[BEGIN Input rows]

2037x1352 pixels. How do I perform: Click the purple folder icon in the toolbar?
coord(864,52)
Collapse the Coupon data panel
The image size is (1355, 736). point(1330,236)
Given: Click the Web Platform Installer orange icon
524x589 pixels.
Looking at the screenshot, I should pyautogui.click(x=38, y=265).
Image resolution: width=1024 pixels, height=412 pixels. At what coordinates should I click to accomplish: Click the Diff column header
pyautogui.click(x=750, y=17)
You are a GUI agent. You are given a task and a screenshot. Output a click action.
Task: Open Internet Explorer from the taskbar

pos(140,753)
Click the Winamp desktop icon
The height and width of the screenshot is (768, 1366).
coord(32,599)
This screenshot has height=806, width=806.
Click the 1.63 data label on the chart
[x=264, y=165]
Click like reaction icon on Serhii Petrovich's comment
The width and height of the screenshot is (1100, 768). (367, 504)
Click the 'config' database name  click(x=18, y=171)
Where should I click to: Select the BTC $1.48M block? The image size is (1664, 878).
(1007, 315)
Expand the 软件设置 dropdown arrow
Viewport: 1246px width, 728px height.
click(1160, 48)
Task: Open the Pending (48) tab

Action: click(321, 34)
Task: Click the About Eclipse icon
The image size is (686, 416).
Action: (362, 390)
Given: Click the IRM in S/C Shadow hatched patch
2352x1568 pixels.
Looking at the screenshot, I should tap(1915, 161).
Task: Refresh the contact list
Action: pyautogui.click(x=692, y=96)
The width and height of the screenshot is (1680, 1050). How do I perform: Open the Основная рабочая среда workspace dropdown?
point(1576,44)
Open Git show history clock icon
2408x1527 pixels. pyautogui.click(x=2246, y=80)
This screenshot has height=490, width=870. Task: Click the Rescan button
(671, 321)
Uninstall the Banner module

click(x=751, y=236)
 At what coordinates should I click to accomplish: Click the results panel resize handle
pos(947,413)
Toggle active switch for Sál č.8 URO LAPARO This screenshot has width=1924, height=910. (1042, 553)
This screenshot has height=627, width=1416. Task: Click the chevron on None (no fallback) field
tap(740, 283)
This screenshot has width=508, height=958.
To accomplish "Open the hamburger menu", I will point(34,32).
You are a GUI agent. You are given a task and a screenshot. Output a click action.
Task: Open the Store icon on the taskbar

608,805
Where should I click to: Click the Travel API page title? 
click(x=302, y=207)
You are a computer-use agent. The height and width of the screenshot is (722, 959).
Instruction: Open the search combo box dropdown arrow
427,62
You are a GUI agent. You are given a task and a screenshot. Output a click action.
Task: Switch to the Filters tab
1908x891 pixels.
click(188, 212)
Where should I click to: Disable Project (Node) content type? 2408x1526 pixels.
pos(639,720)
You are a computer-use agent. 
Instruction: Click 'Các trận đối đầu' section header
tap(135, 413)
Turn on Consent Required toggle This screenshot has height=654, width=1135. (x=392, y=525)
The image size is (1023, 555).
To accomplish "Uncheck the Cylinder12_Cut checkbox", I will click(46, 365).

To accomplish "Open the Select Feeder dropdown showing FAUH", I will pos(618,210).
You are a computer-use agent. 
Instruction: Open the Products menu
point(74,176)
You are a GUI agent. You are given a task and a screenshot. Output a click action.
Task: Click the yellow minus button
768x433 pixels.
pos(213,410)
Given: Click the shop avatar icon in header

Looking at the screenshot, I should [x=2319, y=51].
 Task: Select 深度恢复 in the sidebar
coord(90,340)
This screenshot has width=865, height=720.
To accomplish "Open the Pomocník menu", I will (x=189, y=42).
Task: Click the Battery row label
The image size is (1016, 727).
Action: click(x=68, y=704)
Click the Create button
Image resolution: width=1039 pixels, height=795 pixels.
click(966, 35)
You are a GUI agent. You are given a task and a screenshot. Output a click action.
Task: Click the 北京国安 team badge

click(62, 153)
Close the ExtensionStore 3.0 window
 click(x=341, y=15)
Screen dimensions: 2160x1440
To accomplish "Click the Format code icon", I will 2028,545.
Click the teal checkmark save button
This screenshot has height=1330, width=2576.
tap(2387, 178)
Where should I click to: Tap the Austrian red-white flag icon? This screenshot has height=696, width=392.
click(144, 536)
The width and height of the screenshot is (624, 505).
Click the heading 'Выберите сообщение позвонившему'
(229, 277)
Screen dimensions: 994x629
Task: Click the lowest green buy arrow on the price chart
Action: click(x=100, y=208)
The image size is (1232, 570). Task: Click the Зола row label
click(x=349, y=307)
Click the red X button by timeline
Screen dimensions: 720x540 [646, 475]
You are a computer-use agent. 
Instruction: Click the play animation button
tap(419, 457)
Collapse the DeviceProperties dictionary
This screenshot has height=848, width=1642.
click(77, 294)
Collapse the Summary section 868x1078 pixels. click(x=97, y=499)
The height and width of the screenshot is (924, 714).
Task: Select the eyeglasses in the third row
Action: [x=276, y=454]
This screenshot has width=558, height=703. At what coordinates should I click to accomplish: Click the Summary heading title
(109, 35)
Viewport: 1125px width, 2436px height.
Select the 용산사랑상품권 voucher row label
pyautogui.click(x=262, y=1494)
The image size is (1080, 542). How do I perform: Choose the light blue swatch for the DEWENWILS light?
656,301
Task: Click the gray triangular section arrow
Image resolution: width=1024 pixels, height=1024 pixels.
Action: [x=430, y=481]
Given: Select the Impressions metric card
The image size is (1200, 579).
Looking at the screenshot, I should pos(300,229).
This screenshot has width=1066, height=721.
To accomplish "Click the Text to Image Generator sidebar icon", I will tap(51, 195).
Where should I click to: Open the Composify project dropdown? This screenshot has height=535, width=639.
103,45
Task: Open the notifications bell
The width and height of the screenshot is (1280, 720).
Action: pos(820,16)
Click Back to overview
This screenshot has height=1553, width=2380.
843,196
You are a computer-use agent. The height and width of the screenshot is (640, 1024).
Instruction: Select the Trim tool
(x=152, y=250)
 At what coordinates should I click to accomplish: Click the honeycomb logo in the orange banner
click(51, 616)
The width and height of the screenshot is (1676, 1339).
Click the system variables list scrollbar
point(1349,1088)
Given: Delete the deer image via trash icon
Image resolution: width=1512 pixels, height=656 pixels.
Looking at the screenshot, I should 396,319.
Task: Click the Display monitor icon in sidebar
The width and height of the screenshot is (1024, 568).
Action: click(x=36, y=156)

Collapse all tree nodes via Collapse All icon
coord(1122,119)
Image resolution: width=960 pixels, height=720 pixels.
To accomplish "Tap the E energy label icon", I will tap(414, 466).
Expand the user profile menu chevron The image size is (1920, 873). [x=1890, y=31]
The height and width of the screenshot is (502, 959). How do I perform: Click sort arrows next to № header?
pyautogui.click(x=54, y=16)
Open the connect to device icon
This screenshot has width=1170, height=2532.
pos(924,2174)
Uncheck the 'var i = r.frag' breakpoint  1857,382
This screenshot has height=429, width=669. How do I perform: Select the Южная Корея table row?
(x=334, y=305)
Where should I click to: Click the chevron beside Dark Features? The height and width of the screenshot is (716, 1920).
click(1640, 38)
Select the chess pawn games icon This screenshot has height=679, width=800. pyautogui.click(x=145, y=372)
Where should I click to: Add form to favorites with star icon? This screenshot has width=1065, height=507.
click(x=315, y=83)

[END Input rows]

| Goal of the exercise |
Output the lines between the ones holding "Click like reaction" and "Click the 'config'", inclusive, as a two-column CSV with the headers instruction and answer. Give one row for each text and its answer, put each field in quotes, and replace any line breaks with spaces.

| Response to this exercise |
instruction,answer
"Click like reaction icon on Serhii Petrovich's comment","The width and height of the screenshot is (1100, 768). (367, 504)"
"Click the 'config' database name","click(x=18, y=171)"